> [REQUIRED ACTION]:
Filter the listing below down to the lines containing the word "License".

> [DATA IN THIS EXERCISE]:
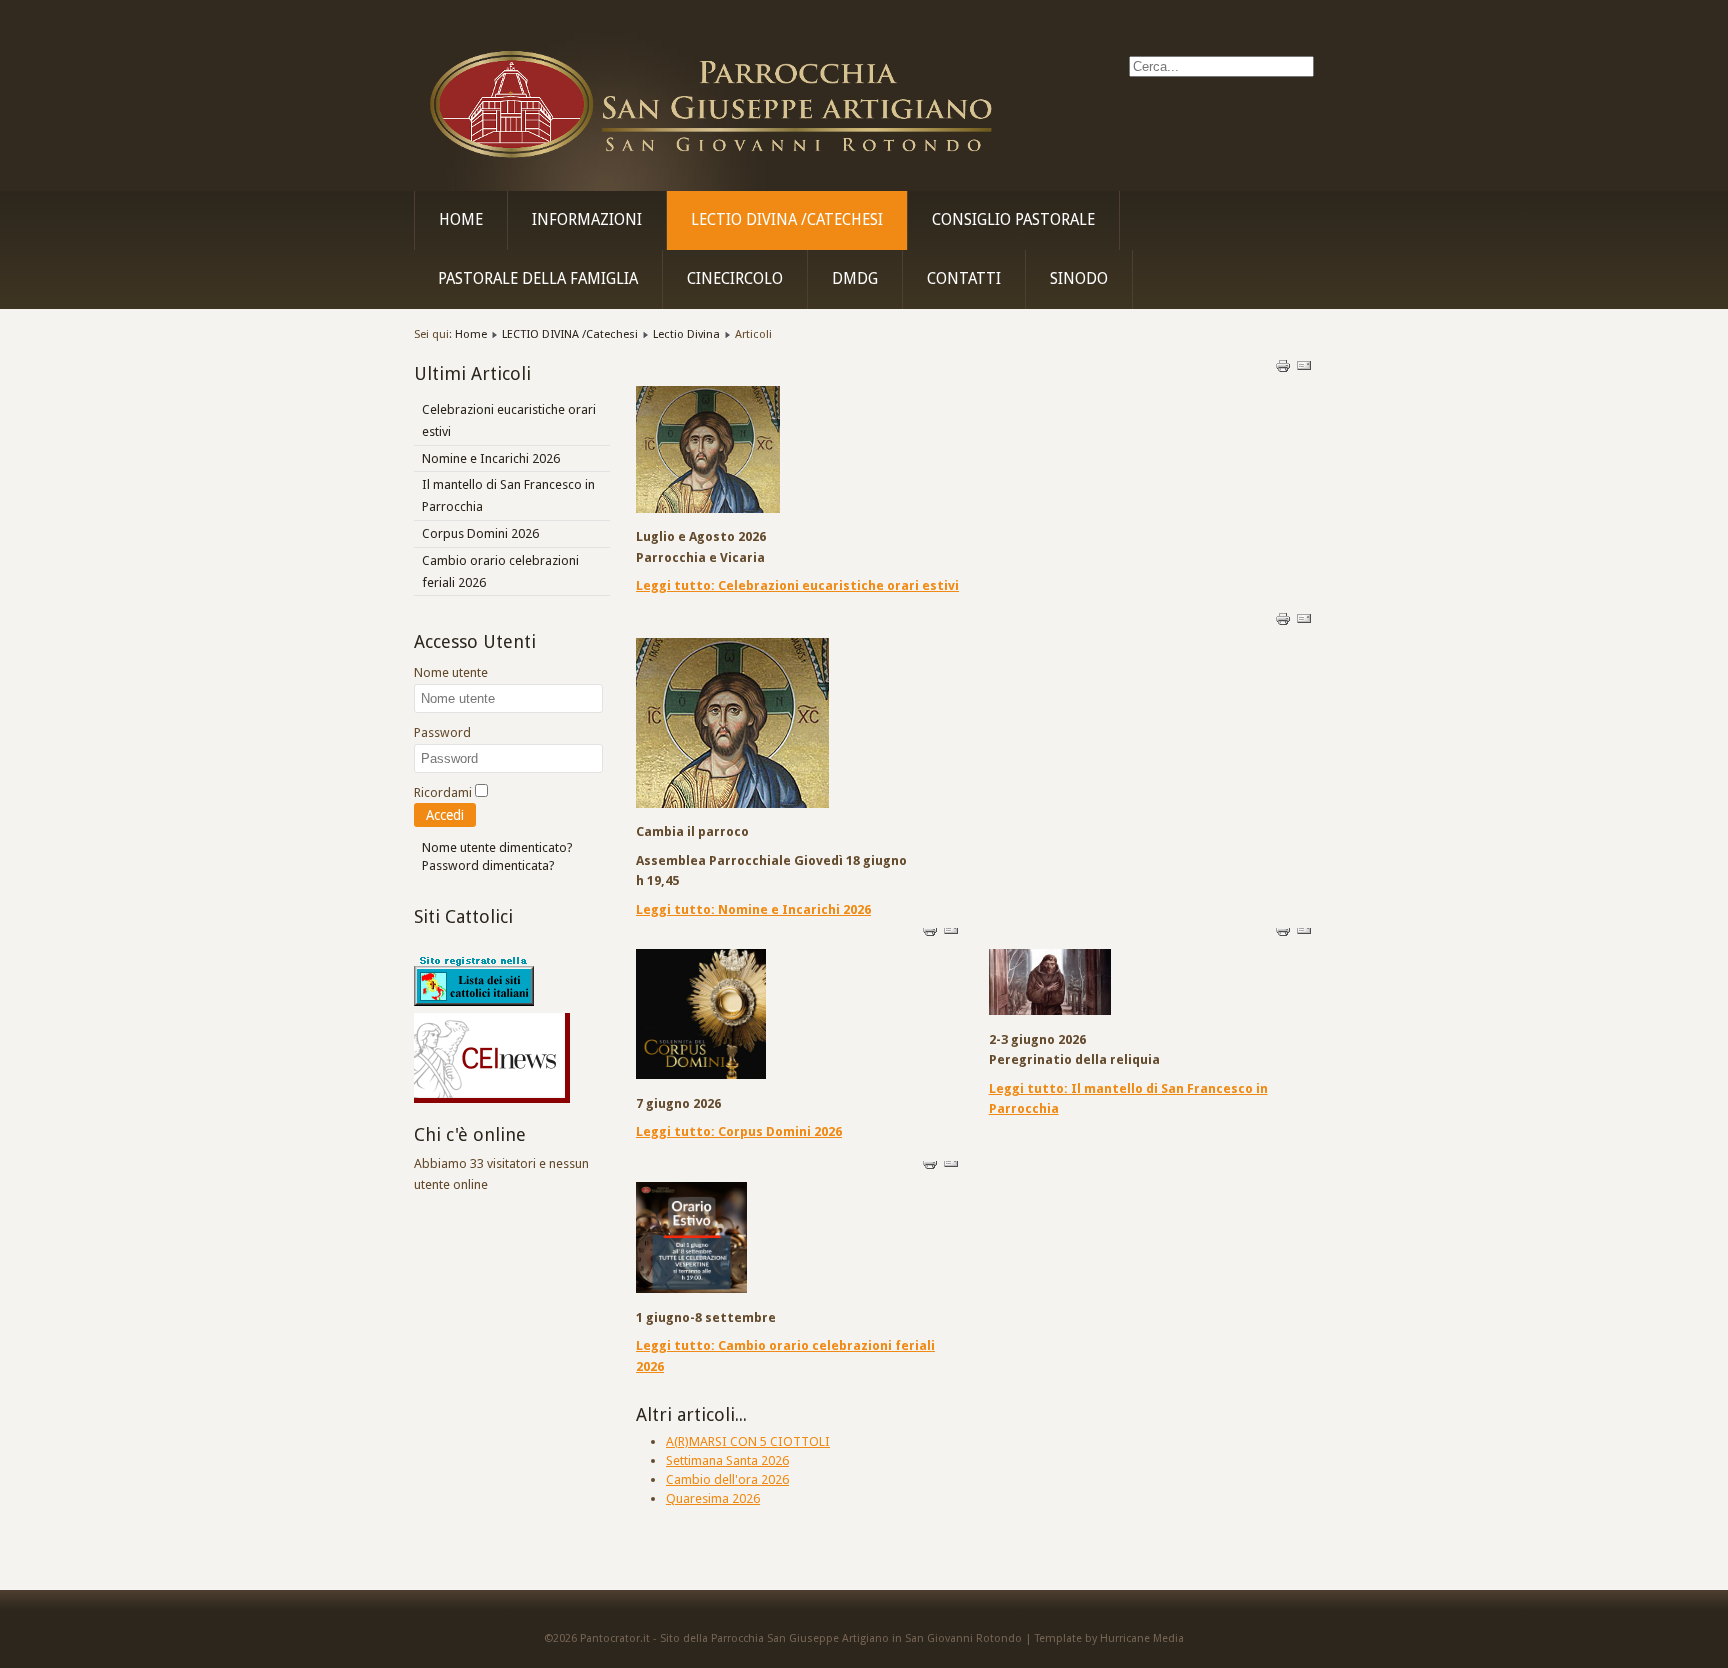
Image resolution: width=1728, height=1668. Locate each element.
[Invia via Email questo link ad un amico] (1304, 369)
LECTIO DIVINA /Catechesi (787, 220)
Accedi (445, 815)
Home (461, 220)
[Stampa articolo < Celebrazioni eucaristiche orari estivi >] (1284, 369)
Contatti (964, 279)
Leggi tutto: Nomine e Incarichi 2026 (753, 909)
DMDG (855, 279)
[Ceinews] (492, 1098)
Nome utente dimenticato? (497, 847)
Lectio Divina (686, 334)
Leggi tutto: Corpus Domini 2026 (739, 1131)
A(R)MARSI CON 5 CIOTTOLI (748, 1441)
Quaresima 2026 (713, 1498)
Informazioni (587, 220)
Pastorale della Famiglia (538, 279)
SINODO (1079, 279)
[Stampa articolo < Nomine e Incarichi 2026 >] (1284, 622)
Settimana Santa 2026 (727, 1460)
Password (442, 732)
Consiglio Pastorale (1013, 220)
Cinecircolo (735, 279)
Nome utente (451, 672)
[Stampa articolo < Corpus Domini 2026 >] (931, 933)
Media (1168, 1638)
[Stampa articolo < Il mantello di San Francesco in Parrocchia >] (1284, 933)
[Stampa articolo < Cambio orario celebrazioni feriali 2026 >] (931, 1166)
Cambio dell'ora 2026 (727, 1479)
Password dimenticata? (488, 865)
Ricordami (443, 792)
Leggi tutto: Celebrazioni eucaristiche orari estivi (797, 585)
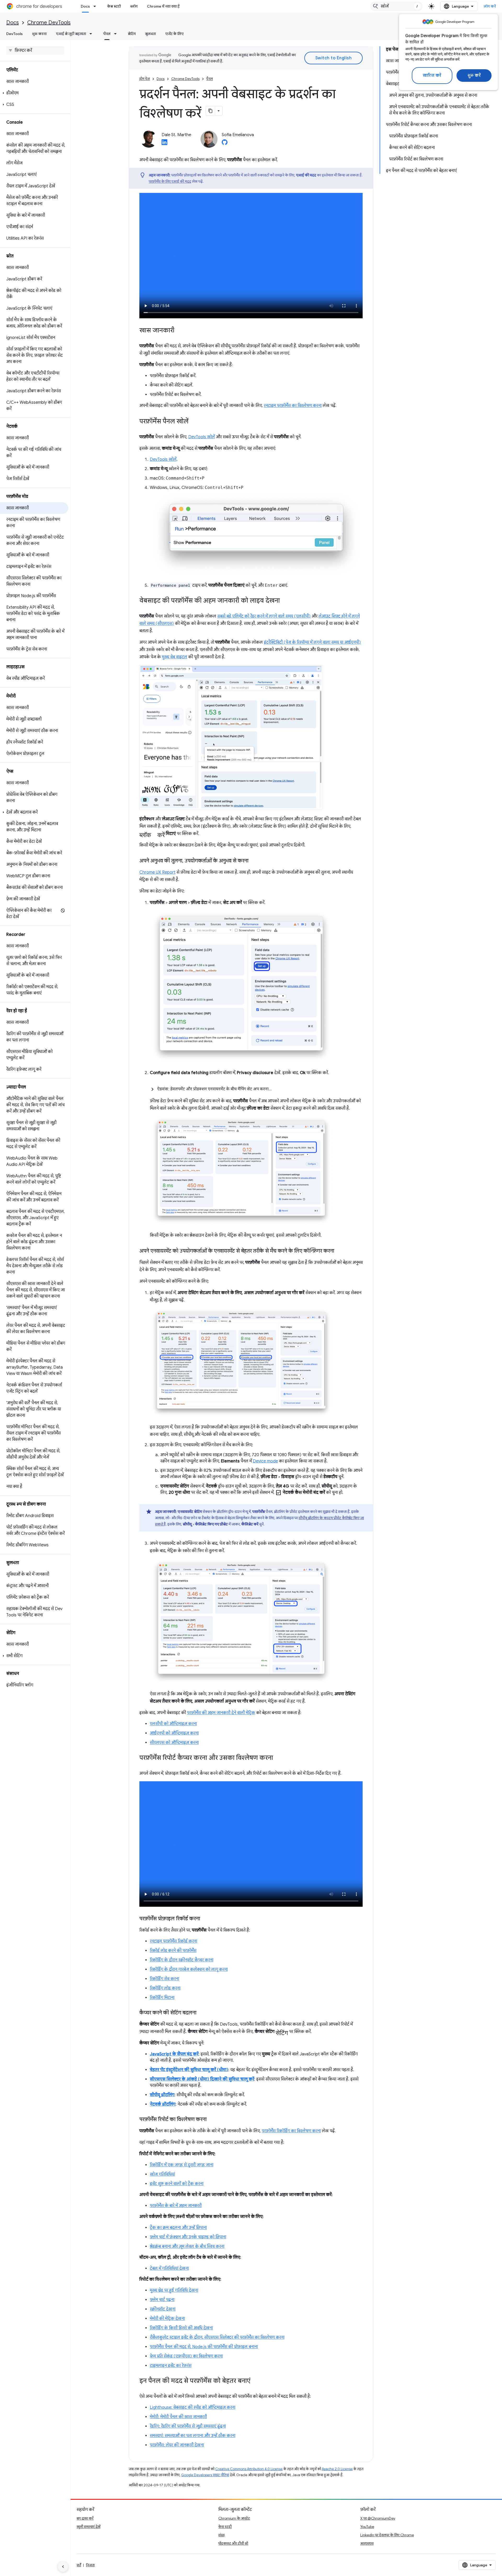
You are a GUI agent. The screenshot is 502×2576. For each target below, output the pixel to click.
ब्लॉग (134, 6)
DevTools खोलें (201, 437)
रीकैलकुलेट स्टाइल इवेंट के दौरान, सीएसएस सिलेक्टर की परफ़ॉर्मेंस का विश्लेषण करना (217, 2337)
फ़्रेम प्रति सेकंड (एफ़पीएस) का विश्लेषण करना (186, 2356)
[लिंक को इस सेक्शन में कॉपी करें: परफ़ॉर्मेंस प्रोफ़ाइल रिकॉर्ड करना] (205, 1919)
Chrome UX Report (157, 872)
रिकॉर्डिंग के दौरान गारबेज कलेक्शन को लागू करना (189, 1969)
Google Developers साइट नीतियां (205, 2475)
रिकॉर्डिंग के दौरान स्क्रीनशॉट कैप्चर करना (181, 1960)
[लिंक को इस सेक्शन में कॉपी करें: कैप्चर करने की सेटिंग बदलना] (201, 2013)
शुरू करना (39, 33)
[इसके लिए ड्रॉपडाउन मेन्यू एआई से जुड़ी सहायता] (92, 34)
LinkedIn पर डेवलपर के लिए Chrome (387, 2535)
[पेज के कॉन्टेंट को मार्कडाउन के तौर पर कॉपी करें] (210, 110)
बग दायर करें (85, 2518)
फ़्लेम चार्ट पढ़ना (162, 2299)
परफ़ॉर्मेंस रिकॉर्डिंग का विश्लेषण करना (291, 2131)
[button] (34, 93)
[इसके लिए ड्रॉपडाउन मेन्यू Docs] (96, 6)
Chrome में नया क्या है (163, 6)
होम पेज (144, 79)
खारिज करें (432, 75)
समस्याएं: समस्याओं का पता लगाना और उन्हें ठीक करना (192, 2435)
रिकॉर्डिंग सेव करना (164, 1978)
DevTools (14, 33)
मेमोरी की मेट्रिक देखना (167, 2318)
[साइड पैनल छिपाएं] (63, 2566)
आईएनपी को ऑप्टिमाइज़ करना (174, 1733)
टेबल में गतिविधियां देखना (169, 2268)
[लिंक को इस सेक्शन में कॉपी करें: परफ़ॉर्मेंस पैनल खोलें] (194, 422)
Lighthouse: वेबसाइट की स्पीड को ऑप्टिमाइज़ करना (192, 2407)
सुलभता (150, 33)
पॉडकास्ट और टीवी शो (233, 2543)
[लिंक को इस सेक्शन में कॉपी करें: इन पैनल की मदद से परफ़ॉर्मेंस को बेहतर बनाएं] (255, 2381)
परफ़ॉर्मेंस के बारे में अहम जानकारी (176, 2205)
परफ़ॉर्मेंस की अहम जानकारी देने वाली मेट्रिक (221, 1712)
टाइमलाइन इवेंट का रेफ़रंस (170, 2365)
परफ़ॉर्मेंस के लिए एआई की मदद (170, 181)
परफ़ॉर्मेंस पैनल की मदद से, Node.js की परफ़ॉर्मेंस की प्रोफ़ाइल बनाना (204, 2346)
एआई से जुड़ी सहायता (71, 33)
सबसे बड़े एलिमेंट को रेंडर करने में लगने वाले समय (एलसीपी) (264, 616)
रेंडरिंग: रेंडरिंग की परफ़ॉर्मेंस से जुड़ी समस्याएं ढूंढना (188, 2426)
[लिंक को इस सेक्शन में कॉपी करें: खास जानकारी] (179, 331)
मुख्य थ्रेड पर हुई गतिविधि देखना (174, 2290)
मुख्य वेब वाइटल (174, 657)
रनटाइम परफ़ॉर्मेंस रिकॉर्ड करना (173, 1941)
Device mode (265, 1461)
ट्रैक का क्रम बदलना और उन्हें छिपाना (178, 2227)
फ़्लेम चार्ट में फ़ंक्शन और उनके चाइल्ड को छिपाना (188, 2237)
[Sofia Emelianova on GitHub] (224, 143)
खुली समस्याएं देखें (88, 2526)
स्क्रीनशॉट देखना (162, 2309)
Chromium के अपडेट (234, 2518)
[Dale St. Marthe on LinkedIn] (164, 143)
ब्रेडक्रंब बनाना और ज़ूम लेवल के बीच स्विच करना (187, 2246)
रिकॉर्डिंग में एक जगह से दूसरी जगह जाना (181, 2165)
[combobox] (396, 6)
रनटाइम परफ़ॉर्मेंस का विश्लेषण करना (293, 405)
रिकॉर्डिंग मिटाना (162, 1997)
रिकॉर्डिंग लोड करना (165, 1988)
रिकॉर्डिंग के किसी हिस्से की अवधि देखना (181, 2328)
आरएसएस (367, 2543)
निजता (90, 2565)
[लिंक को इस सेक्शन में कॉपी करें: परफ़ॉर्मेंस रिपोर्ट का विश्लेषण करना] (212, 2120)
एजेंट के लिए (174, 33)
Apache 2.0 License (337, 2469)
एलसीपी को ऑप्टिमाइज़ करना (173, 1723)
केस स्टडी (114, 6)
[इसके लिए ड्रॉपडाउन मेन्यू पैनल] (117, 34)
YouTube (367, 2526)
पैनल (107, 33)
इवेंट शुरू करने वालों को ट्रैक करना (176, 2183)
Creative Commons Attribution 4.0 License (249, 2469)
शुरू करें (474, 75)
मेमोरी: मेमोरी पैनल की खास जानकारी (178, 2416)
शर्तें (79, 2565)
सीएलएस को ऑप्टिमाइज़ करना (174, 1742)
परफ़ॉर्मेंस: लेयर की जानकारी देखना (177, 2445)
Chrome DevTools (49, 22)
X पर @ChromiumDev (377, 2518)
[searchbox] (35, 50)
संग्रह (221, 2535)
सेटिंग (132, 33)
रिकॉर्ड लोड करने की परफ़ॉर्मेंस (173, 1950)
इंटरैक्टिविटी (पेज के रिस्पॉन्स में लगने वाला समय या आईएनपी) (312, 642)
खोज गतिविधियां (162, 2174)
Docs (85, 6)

> [ANSWER TO THIS TASK]:
Apache 2.0 License (337, 2469)
Creative Commons Attribution 4.0 License (249, 2469)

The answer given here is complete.